Given request >>
Pick out every line of the items below that contains the word "Open" and copy those lines.

Material to process >>
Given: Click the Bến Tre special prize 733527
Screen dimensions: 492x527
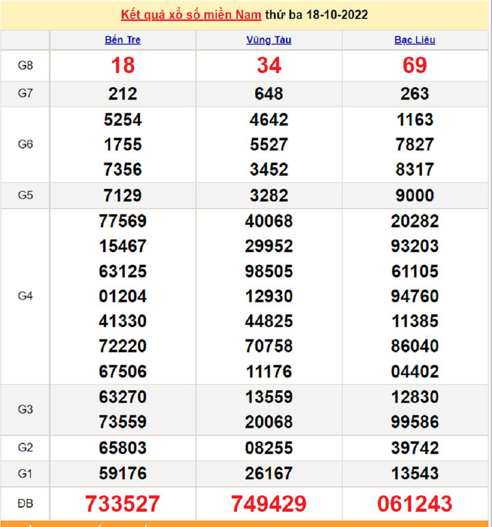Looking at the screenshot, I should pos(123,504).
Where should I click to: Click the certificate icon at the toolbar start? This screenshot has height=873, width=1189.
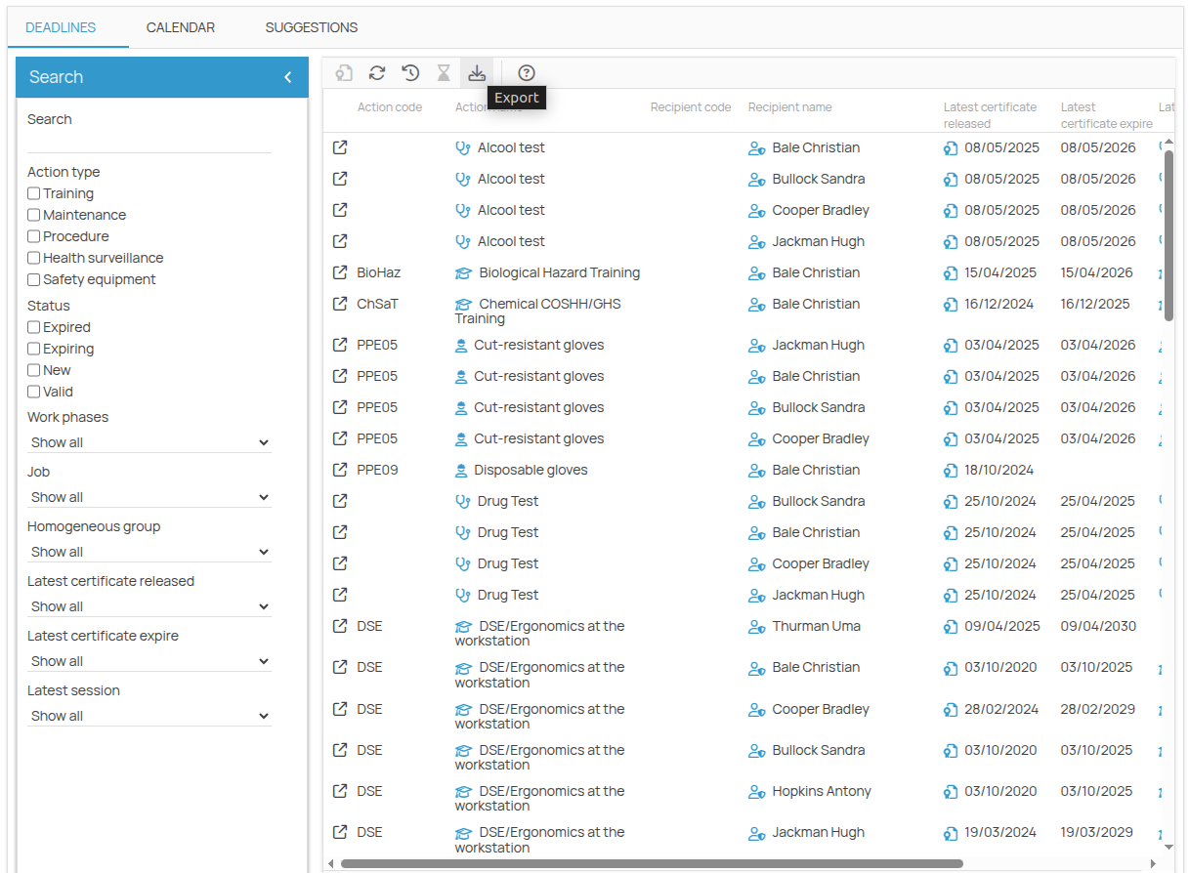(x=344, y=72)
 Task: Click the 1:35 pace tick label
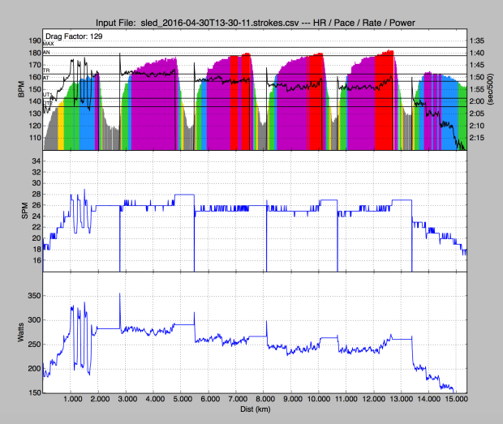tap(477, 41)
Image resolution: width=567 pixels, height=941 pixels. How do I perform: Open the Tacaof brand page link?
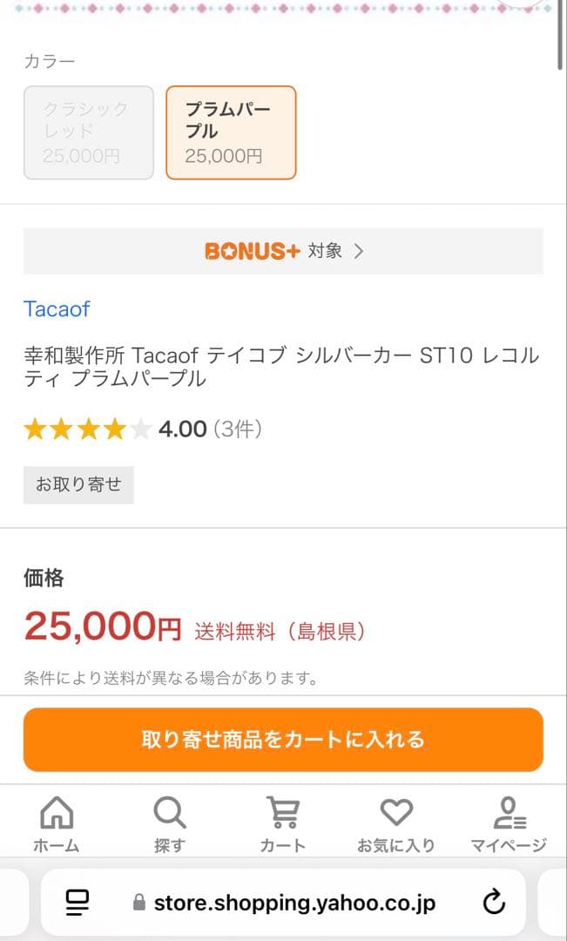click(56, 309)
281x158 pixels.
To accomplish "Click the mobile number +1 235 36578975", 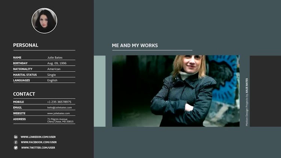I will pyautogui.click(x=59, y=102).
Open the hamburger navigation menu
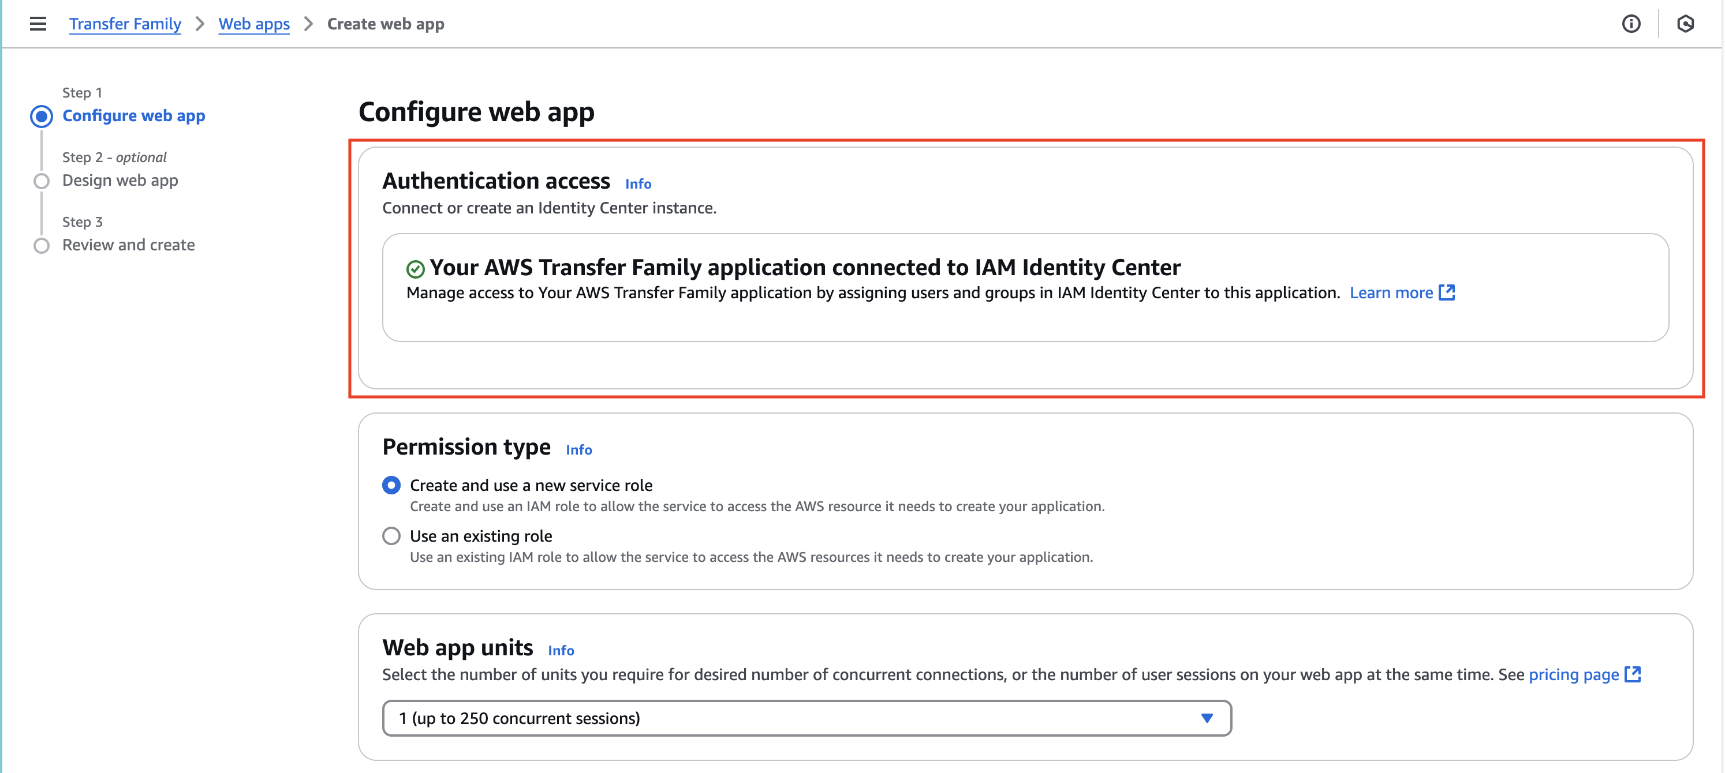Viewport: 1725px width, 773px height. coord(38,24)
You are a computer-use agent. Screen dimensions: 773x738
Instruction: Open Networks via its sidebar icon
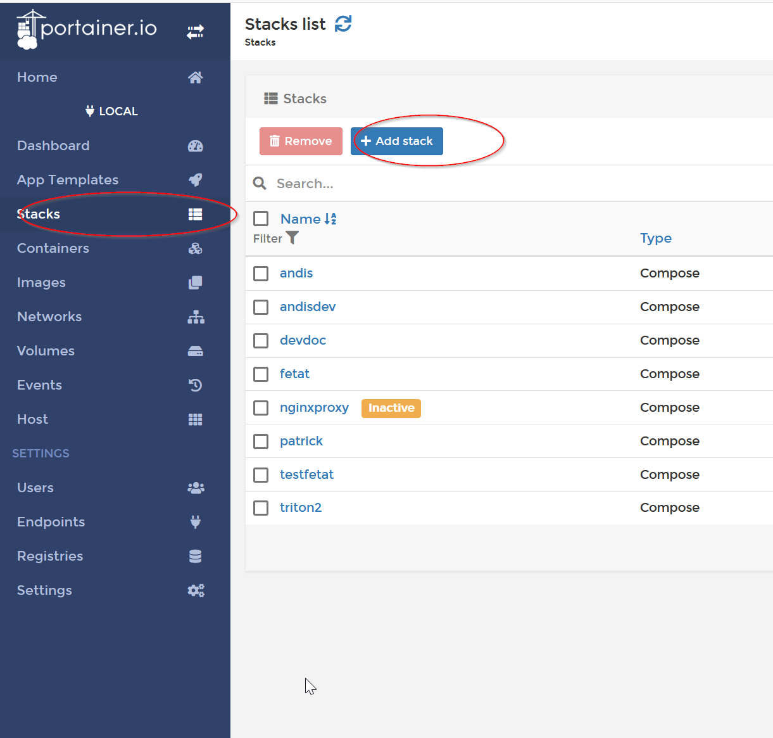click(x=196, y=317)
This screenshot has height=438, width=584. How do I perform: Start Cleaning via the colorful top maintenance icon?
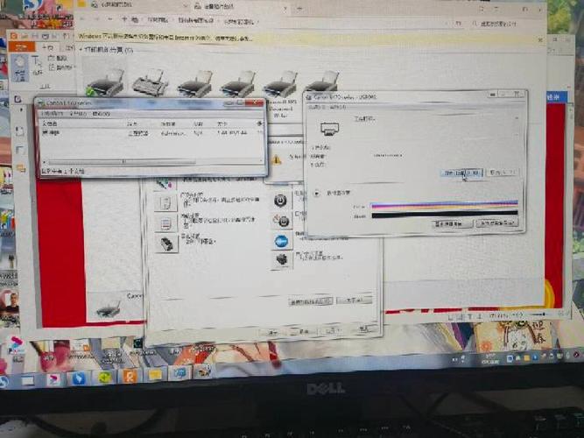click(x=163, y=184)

Result for this exercise >>
Image resolution: width=567 pixels, height=941 pixels. How do I perform: Open the Tacaof brand page link?
Open the hamburger navigation menu
Instruction: Open Networks via its sidebar icon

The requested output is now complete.